Stored data:
+ + + +

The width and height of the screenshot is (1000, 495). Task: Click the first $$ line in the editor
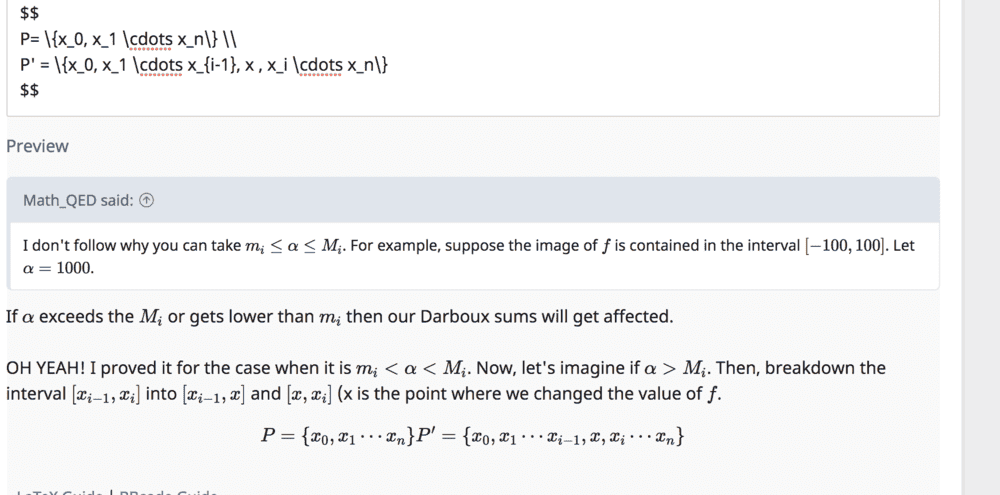pos(29,14)
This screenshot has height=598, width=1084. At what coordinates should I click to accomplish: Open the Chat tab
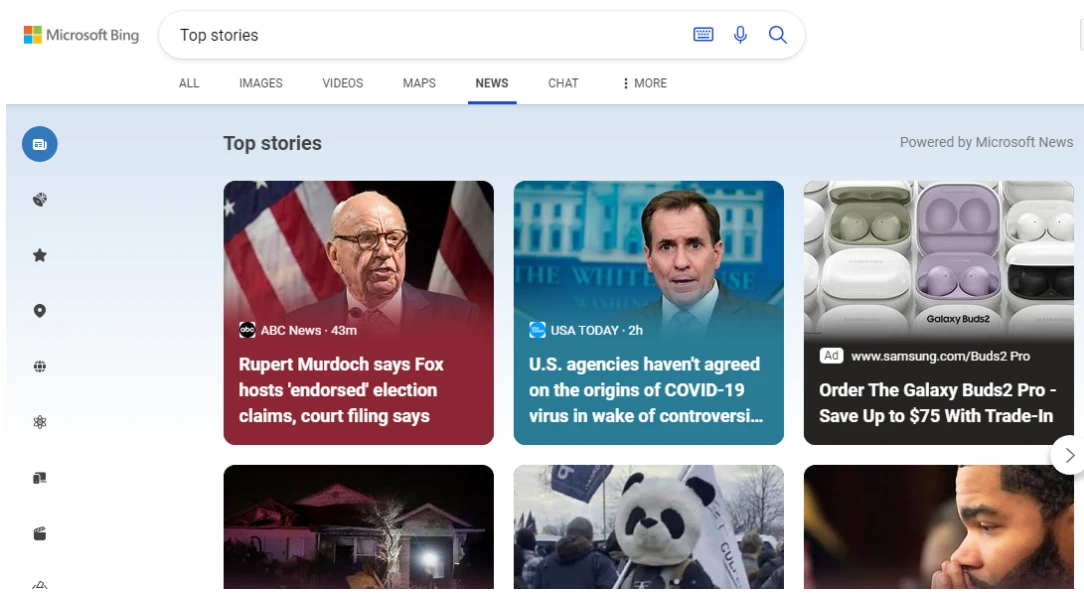[563, 83]
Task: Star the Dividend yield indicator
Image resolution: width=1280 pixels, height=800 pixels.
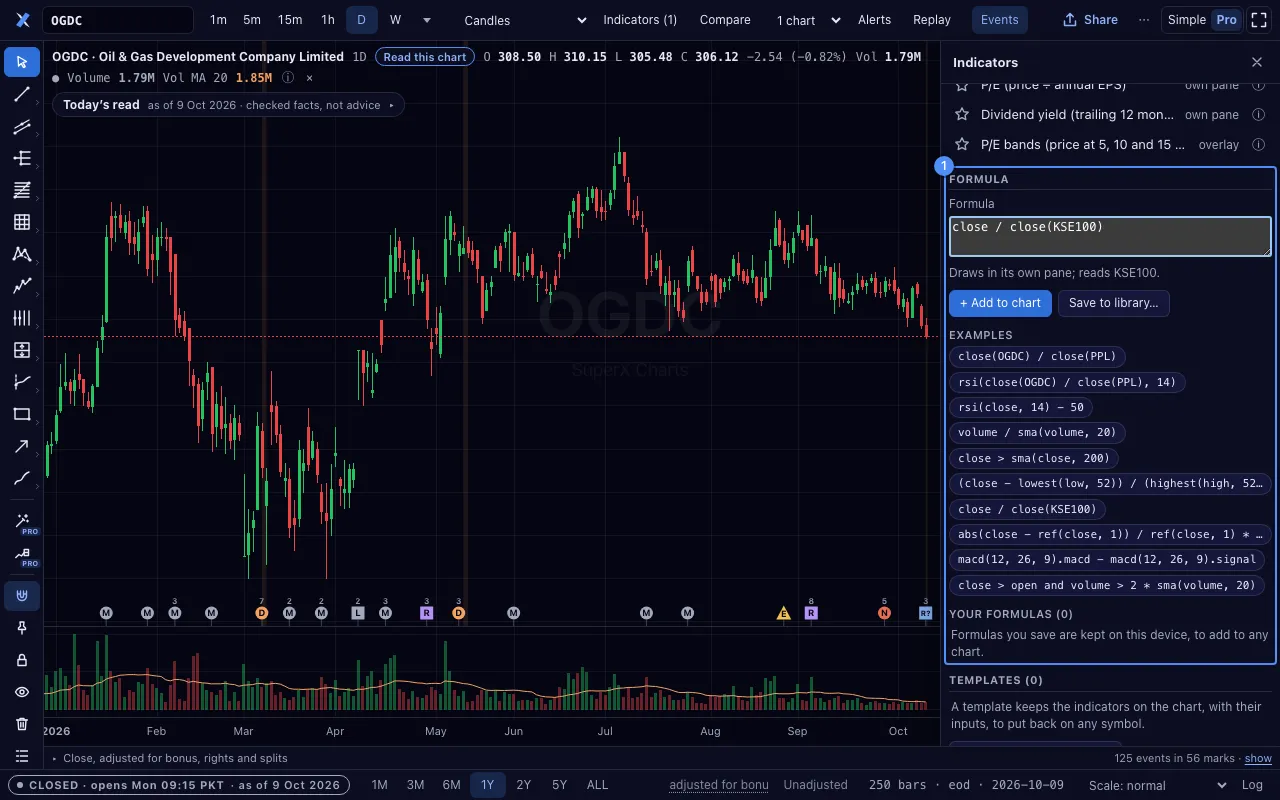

+ + + +

_Work to be completed_
A faithful copy of all the lines above is needed, with the pictures omitted.

_Task response_
The width and height of the screenshot is (1000, 495). Task: Click the first $$ line in the editor
pos(29,14)
This screenshot has height=598, width=1084. At what coordinates should I click to accomplish: Open the Chat tab
[563, 83]
Task: Star the Dividend yield indicator
Image resolution: width=1280 pixels, height=800 pixels.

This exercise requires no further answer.